Whereas F. O. C. Darley in the fourth American "Household" Edition volume of 1866 had focused in the frontispiece on Rogue Riderhood's surveillance of Headstone as he attempts to destroy the evidence of his involvement in what he believes to be the murder of the young lawyer in On the Track, the crime-and-detection aspect of the novel, Mahoney and Furniss seized upon one of the most suspenseful sequences in the final movement of the story. Furniss's illustration Lizzie Hexam to the Rescue shifts the emphasis significantly from the rivalry between the male admirers of Lizzie towards an appreciation of her pivotal role in Eugene's escaping drowning and being recalled to life.

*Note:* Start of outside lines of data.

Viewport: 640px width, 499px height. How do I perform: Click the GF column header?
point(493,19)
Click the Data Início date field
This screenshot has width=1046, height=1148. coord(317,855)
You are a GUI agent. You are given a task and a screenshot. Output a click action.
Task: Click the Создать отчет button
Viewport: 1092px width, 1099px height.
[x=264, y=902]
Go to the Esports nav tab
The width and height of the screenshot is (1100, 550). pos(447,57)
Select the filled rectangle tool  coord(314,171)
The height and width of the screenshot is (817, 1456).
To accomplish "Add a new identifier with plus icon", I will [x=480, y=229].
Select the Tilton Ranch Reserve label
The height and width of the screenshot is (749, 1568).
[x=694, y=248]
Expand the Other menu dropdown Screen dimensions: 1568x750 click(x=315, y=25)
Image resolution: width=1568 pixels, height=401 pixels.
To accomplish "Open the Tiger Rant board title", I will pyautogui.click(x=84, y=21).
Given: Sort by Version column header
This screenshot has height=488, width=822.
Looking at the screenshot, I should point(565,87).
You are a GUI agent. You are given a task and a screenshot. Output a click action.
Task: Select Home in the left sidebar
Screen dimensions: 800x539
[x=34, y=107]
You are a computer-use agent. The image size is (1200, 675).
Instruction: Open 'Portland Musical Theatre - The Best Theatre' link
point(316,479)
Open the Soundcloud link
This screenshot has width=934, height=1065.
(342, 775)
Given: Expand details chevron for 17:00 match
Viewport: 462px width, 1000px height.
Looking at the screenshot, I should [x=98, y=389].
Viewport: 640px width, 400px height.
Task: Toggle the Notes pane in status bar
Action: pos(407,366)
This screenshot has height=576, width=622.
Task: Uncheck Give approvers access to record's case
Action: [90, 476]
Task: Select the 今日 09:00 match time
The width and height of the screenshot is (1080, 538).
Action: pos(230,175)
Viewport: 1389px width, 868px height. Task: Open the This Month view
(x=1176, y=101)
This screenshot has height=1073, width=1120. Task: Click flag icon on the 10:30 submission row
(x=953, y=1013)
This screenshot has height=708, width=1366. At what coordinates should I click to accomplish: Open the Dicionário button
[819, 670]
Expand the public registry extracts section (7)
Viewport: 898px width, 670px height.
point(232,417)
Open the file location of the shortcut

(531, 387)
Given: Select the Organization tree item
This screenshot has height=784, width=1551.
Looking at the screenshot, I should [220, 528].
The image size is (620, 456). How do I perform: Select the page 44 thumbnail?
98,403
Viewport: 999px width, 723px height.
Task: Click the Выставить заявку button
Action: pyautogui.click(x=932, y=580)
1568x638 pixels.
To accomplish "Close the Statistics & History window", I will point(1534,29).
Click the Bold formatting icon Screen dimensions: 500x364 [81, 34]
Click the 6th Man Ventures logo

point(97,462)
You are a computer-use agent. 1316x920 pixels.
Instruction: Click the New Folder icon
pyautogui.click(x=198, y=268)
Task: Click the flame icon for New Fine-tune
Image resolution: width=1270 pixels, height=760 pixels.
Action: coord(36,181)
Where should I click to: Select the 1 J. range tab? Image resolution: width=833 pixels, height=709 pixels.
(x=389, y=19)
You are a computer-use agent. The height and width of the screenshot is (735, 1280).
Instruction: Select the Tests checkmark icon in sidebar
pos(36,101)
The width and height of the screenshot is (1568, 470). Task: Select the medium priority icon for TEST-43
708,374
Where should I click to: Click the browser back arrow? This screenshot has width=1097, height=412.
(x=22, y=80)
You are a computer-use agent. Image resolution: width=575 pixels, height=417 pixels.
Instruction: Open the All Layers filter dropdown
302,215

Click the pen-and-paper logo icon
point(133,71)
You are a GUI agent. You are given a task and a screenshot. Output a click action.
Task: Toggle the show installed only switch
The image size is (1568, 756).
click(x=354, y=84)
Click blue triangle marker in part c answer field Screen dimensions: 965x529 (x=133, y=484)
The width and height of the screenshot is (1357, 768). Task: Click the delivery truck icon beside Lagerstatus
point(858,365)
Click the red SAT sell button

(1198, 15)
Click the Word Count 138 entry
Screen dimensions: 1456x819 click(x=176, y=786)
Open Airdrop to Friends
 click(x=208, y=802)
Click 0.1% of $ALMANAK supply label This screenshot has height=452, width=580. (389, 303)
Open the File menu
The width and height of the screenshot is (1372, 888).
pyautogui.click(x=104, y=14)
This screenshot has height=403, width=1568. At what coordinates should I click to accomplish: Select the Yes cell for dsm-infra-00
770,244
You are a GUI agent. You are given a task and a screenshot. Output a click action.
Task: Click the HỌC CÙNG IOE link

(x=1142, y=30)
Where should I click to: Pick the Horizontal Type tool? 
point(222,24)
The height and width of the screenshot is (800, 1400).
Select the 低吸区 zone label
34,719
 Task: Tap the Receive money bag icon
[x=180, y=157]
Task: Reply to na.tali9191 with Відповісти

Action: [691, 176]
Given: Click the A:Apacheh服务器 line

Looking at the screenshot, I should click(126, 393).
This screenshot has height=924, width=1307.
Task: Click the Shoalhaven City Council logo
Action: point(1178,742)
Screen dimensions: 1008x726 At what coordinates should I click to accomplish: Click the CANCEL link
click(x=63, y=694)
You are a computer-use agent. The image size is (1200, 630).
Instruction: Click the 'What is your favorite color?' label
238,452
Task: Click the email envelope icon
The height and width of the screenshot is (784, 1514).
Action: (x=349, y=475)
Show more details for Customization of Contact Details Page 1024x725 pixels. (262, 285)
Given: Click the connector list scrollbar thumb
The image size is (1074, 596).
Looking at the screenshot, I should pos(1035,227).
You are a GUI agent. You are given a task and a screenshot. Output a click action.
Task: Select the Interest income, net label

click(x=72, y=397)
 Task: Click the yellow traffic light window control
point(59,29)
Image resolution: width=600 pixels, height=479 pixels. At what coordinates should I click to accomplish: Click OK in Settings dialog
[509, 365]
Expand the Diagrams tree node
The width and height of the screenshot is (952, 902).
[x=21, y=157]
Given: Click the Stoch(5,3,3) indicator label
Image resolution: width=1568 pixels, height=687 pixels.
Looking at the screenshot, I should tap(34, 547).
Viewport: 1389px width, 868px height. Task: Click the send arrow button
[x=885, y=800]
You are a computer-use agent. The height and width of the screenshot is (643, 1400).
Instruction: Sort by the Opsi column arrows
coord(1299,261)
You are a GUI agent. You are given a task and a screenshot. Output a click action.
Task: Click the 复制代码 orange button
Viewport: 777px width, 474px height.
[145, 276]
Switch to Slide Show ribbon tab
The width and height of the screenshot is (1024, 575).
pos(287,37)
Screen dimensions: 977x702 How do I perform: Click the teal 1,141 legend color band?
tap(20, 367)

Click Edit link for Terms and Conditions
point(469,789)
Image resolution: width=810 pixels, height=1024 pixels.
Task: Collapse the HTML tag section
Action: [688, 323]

In the Mahoney illustration, which would have influenced how so many late Victorian readers would have processed the incidents in what had originally been the September 1865 monthly number, respectably clad Eugene with his bowler-hat is engaged in observing the surface of the river beneath him while the malevolent Headstone, clad in working-class attire, steels himself, grabbing a branch with his right hand. The object may be tree-branch, in which case the assault is a spur-of-the-moment decision; it may also be something that the assailant has brought with him, suggesting that the crime is entirely pre-meditated. In the text, Eugene encounters a man carrying something upon his shoulder — "which might have been a broken oar, or spar, or a bar" — but Dickens does not specifically identify this "man" as Headstone, and does not even describe his clothing. Nor does Dickens describe how Headstone prepares for the attack, so that the part of the illustration dealing with the assailant is pure speculation on Mahoney's part. In coloration Headstone in the wood-engraving is one with the vegetation on the river-bank, and therefore Mahoney would seem to be suggesting that Headstone at this point is at one with the antagonistic natural forces that oppose humanity, or perhaps an exemplar of the Darwinian ethos of "Survival of the Fittest." By this point in the narrative in the letterpress surrounding the illustration in the Chapman and Hall edition, Headstone has already attempted to destroy the disguise that would implicate him in what he believes is the murder of his romantic rival, and is now resting in the lock-keeper's hut.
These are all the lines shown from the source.